What the carrier-and-federal operation under Milestone (3) actually does, step by step — the per-device eviction sequence, the cases where physical access (truck roll to a POP, console-server reflash, or full hardware replacement) is the only option, the signaling-layer and lawful-intercept rebuilds, and the forward-looking prevention controls that stop the next Salt Typhoon — lives on the dedicated eviction runbook. The runbook is the work product the reward exists to fund.

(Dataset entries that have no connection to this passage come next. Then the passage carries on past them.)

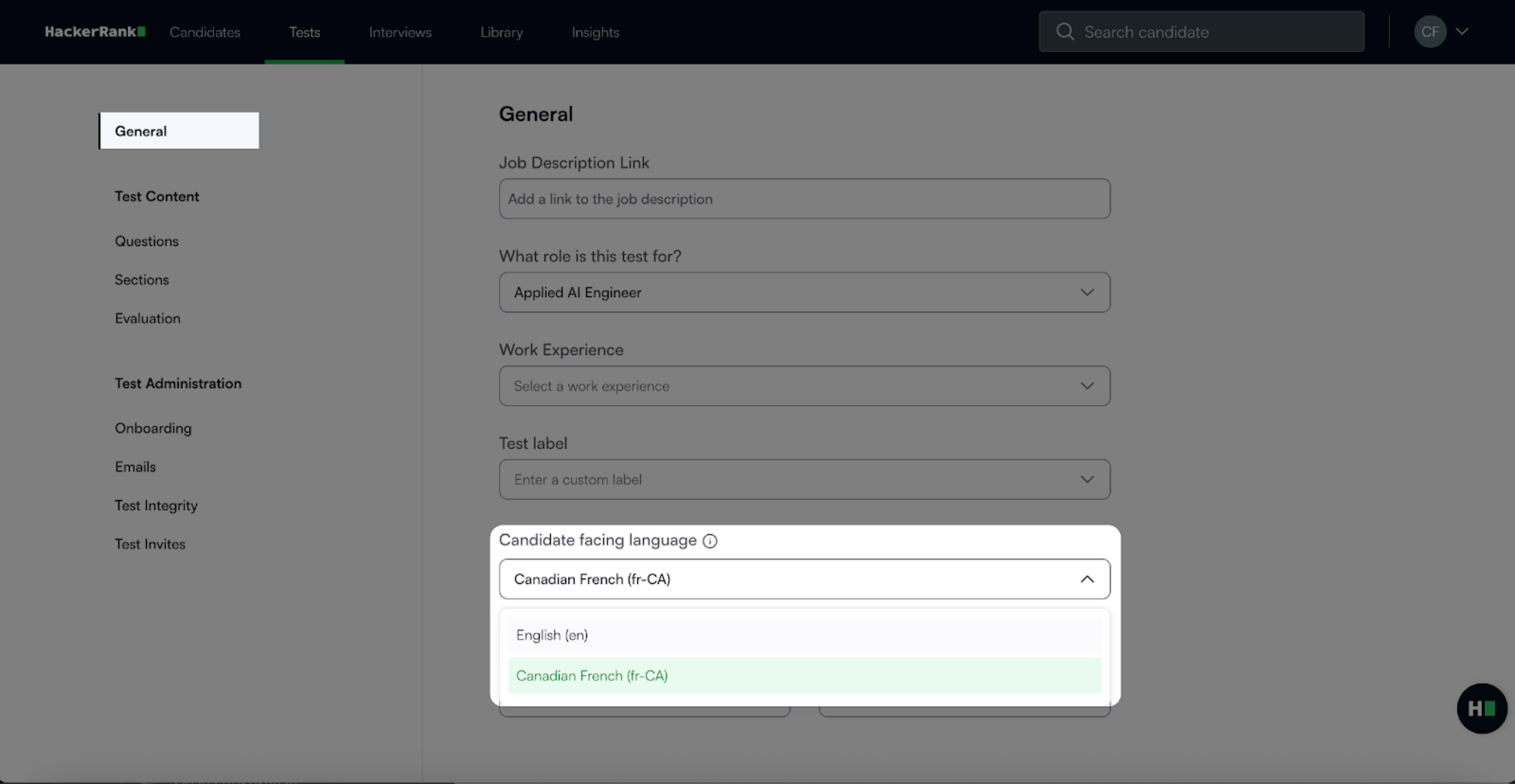Click the CF profile avatar
This screenshot has height=784, width=1515.
(x=1430, y=32)
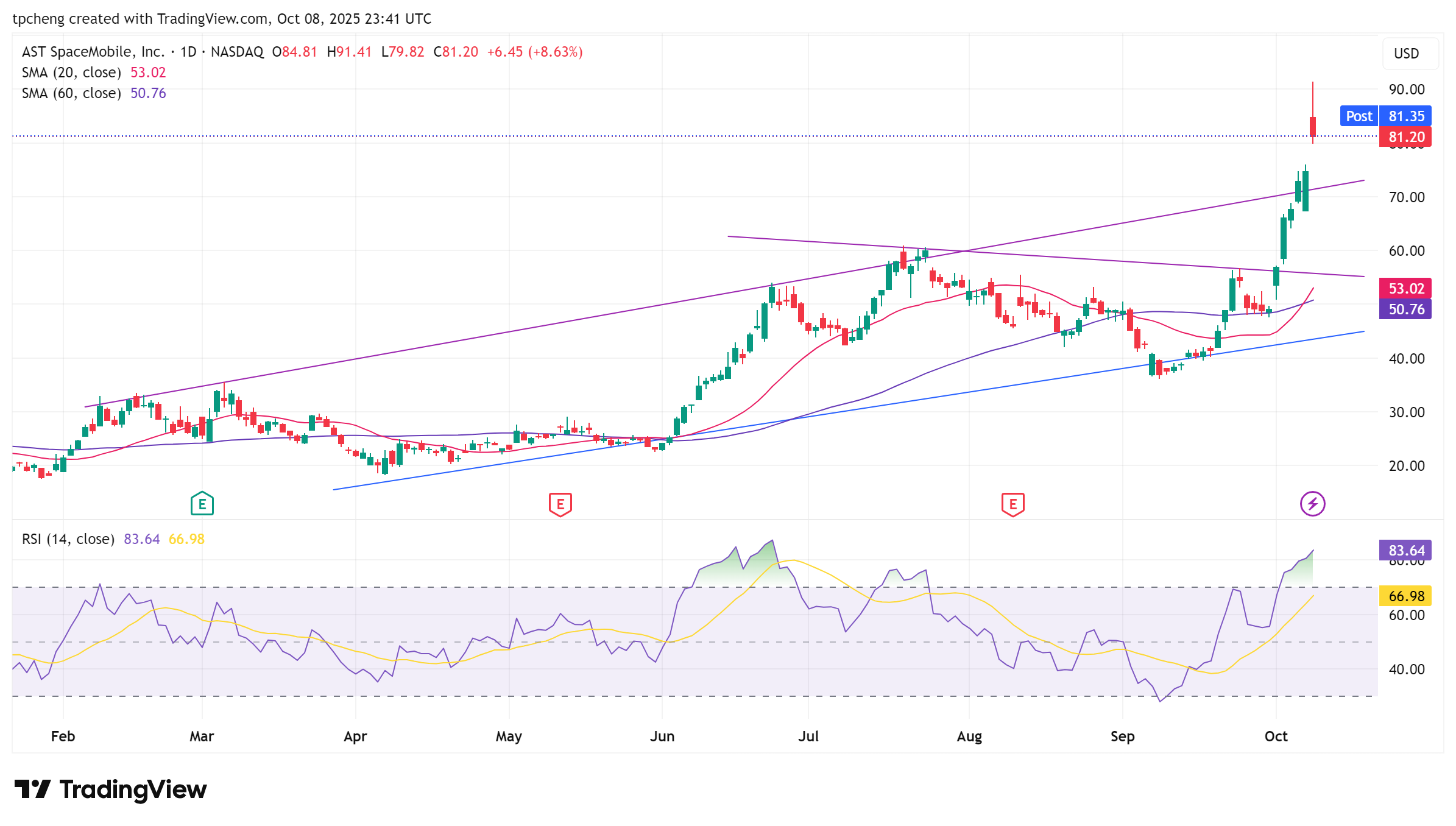
Task: Click the red earnings E marker in May
Action: (x=560, y=504)
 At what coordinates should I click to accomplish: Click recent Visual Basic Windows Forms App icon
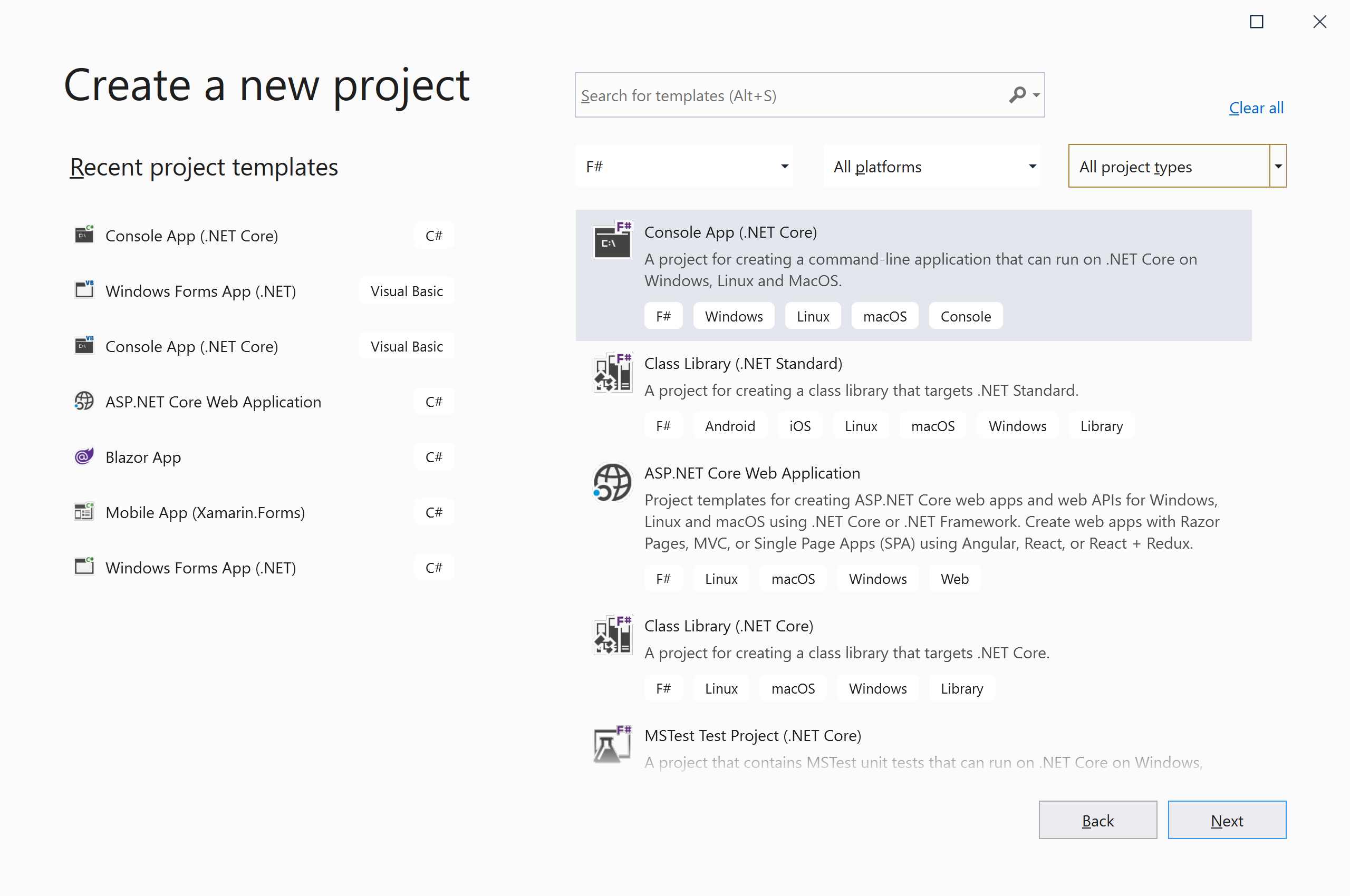coord(84,290)
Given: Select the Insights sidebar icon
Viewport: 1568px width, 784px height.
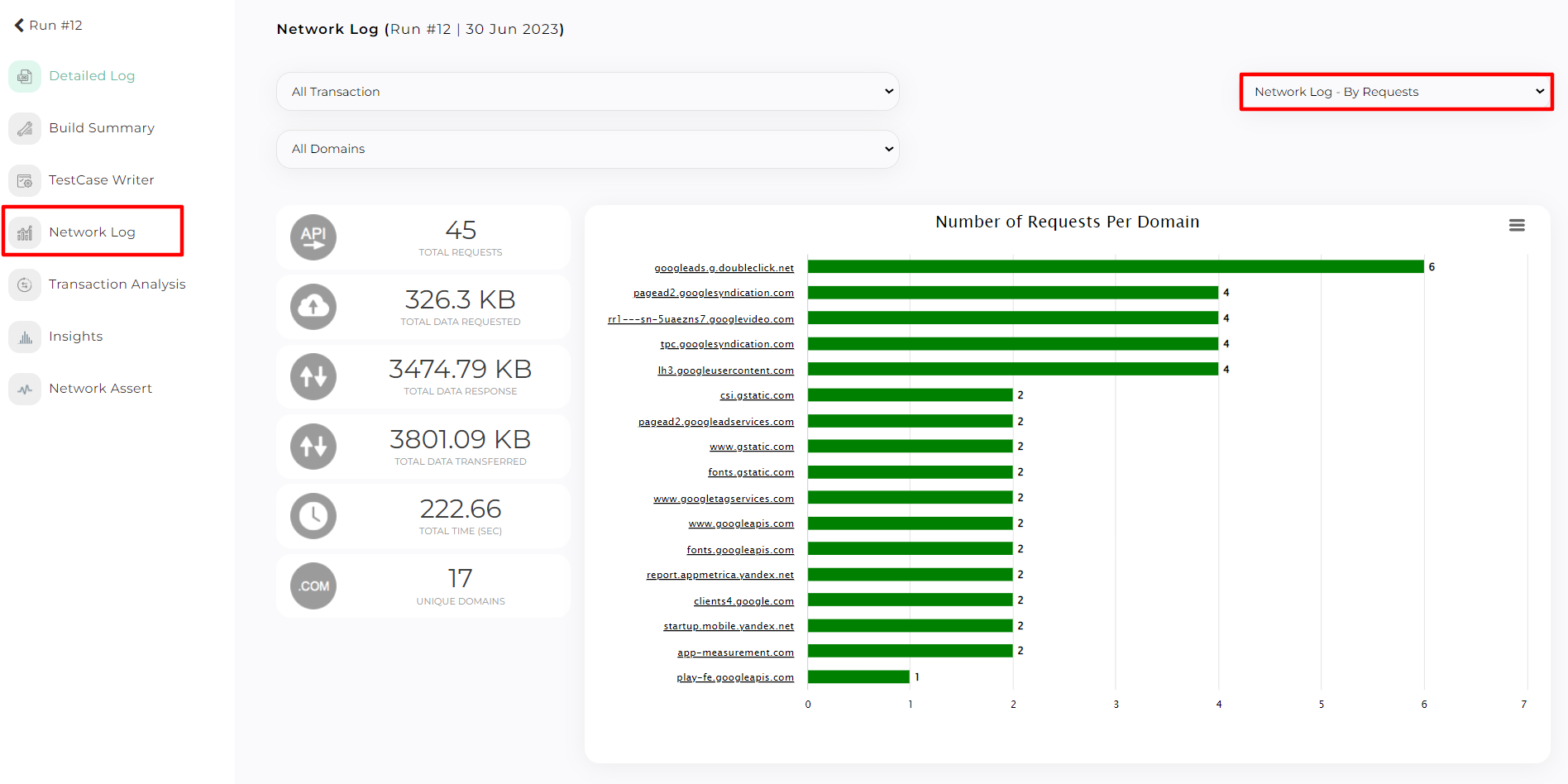Looking at the screenshot, I should [25, 337].
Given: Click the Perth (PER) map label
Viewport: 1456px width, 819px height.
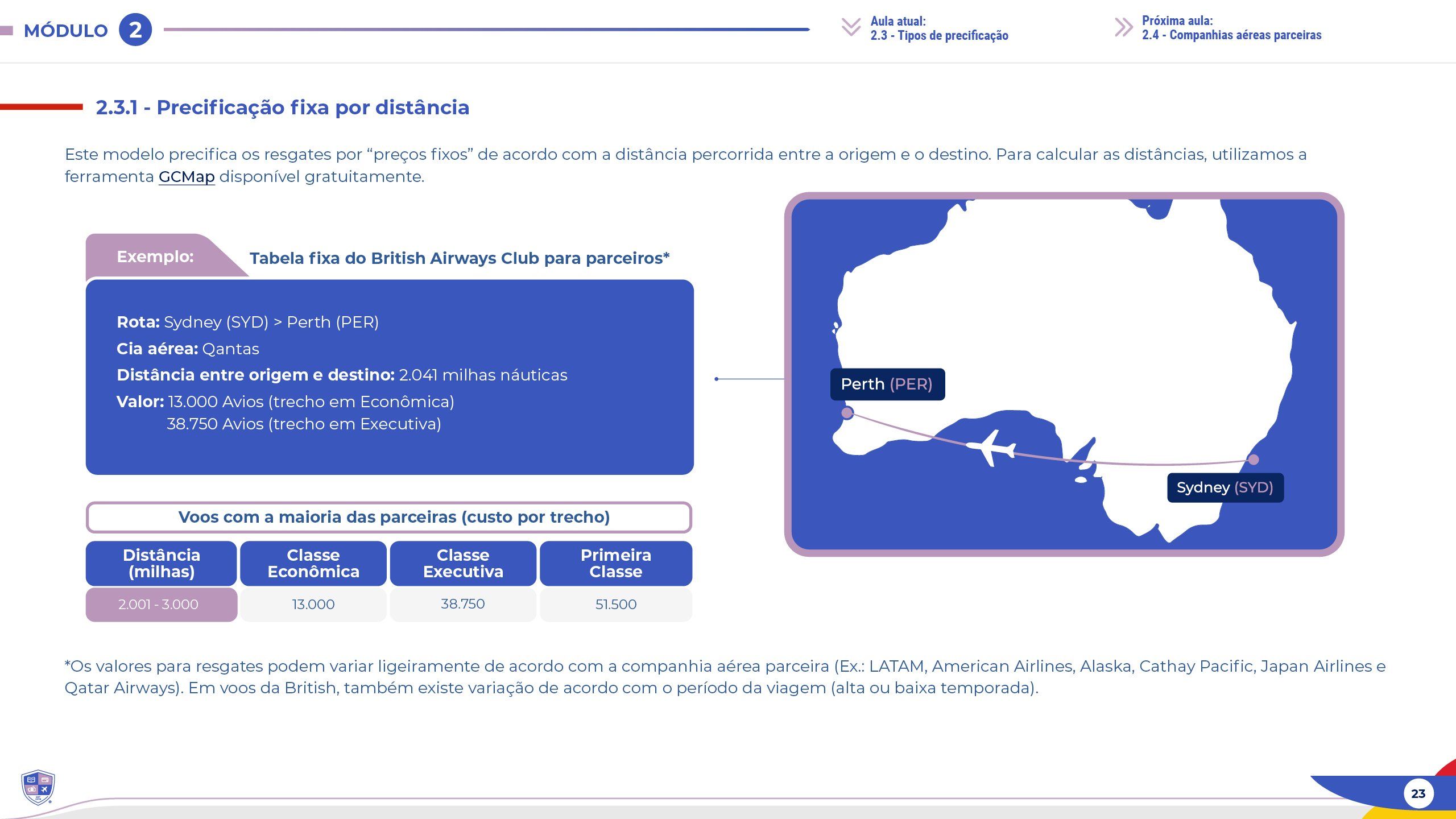Looking at the screenshot, I should point(887,384).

How to read the claims on this page

Same taxonomy as the rest of the site. Inline N superscripts resolve to the References section.

Documented
Joint government advisories, MITRE ATT&CK technique writeups, vendor documentation (Cisco factory-reset, ROMMON), regulatory filings (FCC docket). Treat as facts.
Reported
Anne Neuberger’s 100,000-credential figure, Jeff Greene’s briefing quotes, Senate Commerce hearings, the carrier “purged”/“contained” statements. Treat as facts conditional on the briefer’s reliability.
Argued
Trenchwork’s own scope assertions: “Fulcrum and Bulwark cannot deliver Milestone (3) alone,” “deterministic vs. probabilistic vs. out-of-scope is the right taxonomy.” These are positions, not facts. Disagreement is invited.
Reference gaps
No public source confirms successful eviction at any tier-1 U.S. carrier; the table reflects that absence. If a verified eviction is documented after this page is written, the table needs updating — corrections invited via the errata channel on the home page.

References

  1. CISA, FBI, NSA, and international partners. Joint Cybersecurity Advisory: Enhanced Visibility and Hardening Guidance for Communications Infrastructure (December 2024) and AA25-239A (August 27, 2025). cisa.gov — AA25-239A.
  2. Cisco Talos. Weathering the storm: In the midst of a Typhoon. February 2025. blog.talosintelligence.com/salt-typhoon-analysis/. Primary source for the credential-first finding, the JumbledPath description, GRE tunnel persistence, Guest Shell abuse, alternate-port sshd, and the running-config / log-clearing inventory.
  3. MITRE ATT&CK. Pre-OS Boot: ROMMONkit, Sub-technique T1542.004. attack.mitre.org/techniques/T1542/004/. Source for the “may be difficult to detect” characterization and the defender-side validation gap.
  4. Anne Neuberger, Deputy National Security Advisor for Cyber and Emerging Technology. White House press briefing on Salt Typhoon scope — nine confirmed U.S. telecommunications-carrier compromises and the ~100,000-router admin credential figure. December 2024. Verify against the official briefing transcript at whitehouse.gov.
  5. CyberScoop. A house full of open windows: Why telecoms may never purge their networks of Salt Typhoon. cyberscoop.com/salt-typhoon-chinese-hackers-us-telecom-breach. Source for the Verizon/AT&T/Lumen “purged” statements and the official counter-assessment, plus the Censys 200,000-exposure figure and the SS7/Diameter legacy-replacement framing.
  6. BankInfoSecurity / Information Security Media Group. Patching Lags for Vulnerabilities Targeted by Salt Typhoon. 2025. bankinfosecurity.com/patching-lags-for-vulnerabilities-targeted-by-salt-typhoon-a-27371.
  7. CyberScoop. U.S. government says Salt Typhoon is still in telecom networks. December 3, 2024. cyberscoop.com/u-s-government-says-salt-typhoon-is-still-in-telecom-networks. Source for the Jeff Greene quotes including “impossible for us to predict a time frame on when we’ll have full eviction” and “each victim is unique … not cookie-cutter compromises.”
  8. U.S. Senate Committee on Commerce, Science, and Transportation. Cantwell statement on the FCC’s rollback of post-Salt-Typhoon network-protection rules (November 2025) and prior testimony record on AT&T / Verizon documentation gaps. commerce.senate.gov — Cantwell statement on FCC rollback.